WRITTEN PROBLEM:
Reproduce verbatim the portion of the records that begins with the line containing "The height and width of the screenshot is (1024, 576)." and continues through the final line of the records, including both of those lines.

== INPUT DATA ==

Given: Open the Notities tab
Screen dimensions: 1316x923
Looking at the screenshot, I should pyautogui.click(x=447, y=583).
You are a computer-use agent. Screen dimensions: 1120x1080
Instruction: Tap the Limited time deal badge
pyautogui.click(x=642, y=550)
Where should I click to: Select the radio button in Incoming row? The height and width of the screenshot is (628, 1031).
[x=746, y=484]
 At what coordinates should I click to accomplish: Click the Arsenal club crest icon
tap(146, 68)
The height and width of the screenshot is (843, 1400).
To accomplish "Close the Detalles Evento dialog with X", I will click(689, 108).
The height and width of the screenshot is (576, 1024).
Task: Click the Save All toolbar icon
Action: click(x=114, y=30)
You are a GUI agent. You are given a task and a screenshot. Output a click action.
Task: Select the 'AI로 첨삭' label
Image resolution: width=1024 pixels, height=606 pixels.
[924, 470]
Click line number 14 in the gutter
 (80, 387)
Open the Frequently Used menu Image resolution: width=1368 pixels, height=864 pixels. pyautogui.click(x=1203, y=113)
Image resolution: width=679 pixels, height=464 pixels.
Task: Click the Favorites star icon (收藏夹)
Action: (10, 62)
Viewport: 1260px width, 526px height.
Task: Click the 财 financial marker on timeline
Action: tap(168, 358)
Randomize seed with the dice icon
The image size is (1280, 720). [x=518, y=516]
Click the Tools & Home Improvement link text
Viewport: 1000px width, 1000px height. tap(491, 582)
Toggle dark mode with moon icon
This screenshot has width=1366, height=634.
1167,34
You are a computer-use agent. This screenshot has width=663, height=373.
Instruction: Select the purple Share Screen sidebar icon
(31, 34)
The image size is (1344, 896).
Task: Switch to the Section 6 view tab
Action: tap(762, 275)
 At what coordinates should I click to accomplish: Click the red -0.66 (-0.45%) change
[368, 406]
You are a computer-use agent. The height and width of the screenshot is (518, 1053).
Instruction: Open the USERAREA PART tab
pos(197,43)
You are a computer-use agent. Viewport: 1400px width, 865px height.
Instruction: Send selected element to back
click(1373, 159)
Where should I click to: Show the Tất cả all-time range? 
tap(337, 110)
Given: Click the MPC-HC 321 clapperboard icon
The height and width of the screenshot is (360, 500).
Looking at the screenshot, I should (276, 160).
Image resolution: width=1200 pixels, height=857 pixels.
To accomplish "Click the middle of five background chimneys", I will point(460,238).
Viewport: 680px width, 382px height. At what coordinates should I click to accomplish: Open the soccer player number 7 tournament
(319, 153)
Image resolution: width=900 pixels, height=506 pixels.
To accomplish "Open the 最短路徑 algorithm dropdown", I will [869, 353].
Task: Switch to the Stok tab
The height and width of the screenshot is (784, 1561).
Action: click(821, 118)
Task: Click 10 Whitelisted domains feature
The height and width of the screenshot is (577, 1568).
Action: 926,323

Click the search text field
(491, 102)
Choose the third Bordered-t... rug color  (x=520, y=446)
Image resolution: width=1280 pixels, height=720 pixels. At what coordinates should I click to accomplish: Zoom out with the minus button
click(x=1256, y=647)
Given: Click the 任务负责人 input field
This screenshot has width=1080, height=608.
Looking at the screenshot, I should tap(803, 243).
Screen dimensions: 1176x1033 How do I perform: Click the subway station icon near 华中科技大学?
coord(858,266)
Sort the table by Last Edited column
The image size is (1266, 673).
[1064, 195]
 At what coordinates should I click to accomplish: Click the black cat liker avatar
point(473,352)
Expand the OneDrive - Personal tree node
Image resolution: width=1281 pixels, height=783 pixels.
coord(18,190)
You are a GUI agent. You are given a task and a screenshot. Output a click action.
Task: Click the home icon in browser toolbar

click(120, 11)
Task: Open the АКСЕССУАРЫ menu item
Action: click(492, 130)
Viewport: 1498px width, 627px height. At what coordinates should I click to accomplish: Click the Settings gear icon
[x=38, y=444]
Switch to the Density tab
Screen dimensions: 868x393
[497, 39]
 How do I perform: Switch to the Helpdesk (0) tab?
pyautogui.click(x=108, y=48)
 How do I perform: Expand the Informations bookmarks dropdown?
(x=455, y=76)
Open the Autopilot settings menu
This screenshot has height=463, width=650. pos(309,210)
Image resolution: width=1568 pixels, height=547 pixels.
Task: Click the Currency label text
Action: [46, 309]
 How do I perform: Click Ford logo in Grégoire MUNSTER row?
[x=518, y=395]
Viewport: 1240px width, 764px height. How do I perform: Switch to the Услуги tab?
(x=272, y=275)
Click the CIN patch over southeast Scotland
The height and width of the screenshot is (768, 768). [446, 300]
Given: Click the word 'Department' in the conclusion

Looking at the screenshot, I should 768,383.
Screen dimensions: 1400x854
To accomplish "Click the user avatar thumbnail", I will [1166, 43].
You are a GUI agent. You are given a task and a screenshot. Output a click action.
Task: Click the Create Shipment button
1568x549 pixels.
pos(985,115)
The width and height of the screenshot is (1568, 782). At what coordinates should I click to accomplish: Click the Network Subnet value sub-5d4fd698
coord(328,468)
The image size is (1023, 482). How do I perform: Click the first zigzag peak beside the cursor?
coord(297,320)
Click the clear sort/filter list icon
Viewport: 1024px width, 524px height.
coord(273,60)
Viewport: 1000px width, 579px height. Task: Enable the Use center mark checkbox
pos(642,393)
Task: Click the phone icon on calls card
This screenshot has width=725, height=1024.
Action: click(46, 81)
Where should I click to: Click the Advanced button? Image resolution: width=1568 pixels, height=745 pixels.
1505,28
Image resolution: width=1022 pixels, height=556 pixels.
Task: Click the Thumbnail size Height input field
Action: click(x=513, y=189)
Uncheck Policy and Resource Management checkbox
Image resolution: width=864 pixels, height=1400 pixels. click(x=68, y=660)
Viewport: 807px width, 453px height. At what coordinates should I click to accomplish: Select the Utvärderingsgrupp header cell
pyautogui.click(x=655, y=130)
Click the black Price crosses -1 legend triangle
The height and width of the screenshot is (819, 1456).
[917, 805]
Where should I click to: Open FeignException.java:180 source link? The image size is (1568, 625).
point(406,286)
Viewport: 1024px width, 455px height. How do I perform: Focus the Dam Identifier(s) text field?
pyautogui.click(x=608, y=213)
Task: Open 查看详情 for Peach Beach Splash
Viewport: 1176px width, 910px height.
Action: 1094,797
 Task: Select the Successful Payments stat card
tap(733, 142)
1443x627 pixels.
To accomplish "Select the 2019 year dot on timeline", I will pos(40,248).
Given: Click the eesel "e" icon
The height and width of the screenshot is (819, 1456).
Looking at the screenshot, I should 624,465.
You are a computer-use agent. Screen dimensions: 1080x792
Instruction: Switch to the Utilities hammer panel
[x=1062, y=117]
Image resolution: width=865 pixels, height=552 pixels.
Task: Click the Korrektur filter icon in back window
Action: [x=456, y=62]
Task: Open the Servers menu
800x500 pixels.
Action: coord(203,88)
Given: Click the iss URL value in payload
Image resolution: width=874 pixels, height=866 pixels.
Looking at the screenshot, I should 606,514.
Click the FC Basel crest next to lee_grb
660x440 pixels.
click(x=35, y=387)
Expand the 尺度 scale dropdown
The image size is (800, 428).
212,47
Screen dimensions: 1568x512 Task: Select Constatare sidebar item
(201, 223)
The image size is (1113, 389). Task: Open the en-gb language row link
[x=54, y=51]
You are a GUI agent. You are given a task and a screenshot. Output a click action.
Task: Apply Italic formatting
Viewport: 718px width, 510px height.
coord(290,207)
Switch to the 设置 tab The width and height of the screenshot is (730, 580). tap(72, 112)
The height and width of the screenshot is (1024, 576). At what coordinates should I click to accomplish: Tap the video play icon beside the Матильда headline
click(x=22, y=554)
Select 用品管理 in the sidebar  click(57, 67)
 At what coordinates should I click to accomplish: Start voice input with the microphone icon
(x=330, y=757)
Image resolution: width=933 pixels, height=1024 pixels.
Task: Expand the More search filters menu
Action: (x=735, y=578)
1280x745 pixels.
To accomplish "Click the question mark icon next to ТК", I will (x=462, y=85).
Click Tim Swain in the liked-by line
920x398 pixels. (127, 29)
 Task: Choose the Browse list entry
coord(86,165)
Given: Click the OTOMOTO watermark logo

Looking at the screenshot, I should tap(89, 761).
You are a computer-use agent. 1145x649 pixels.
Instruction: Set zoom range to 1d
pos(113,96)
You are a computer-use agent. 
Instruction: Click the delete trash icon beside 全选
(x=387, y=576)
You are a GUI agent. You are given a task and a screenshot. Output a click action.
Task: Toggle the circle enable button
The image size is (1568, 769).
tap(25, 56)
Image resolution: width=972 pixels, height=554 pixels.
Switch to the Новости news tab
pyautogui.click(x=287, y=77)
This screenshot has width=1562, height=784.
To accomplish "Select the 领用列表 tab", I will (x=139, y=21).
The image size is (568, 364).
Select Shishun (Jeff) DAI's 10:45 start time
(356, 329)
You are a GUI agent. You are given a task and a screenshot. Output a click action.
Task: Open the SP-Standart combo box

===

FINAL RESULT:
The height and width of the screenshot is (1024, 576). At what coordinates should I click to accomplish: Tap the video play icon beside the Матильда headline
click(x=22, y=554)
Select 用品管理 in the sidebar  click(57, 67)
 At what coordinates should I click to accomplish: Start voice input with the microphone icon
(x=330, y=757)
Image resolution: width=933 pixels, height=1024 pixels.
Task: Expand the More search filters menu
Action: (x=735, y=578)
1280x745 pixels.
To accomplish "Click the question mark icon next to ТК", I will (x=462, y=85).
Click Tim Swain in the liked-by line
920x398 pixels. (127, 29)
 Task: Choose the Browse list entry
coord(86,165)
Given: Click the OTOMOTO watermark logo

Looking at the screenshot, I should tap(89, 761).
You are a computer-use agent. 1145x649 pixels.
Instruction: Set zoom range to 1d
pos(113,96)
You are a computer-use agent. 
Instruction: Click the delete trash icon beside 全选
(x=387, y=576)
You are a GUI agent. You are given a task and a screenshot. Output a click action.
Task: Toggle the circle enable button
The image size is (1568, 769).
tap(25, 56)
Image resolution: width=972 pixels, height=554 pixels.
Switch to the Новости news tab
pyautogui.click(x=287, y=77)
This screenshot has width=1562, height=784.
To accomplish "Select the 领用列表 tab", I will (x=139, y=21).
The image size is (568, 364).
Select Shishun (Jeff) DAI's 10:45 start time
(356, 329)
You are a GUI agent. You are given a task and a screenshot. Output a click action.
Task: Open the SP-Standart combo box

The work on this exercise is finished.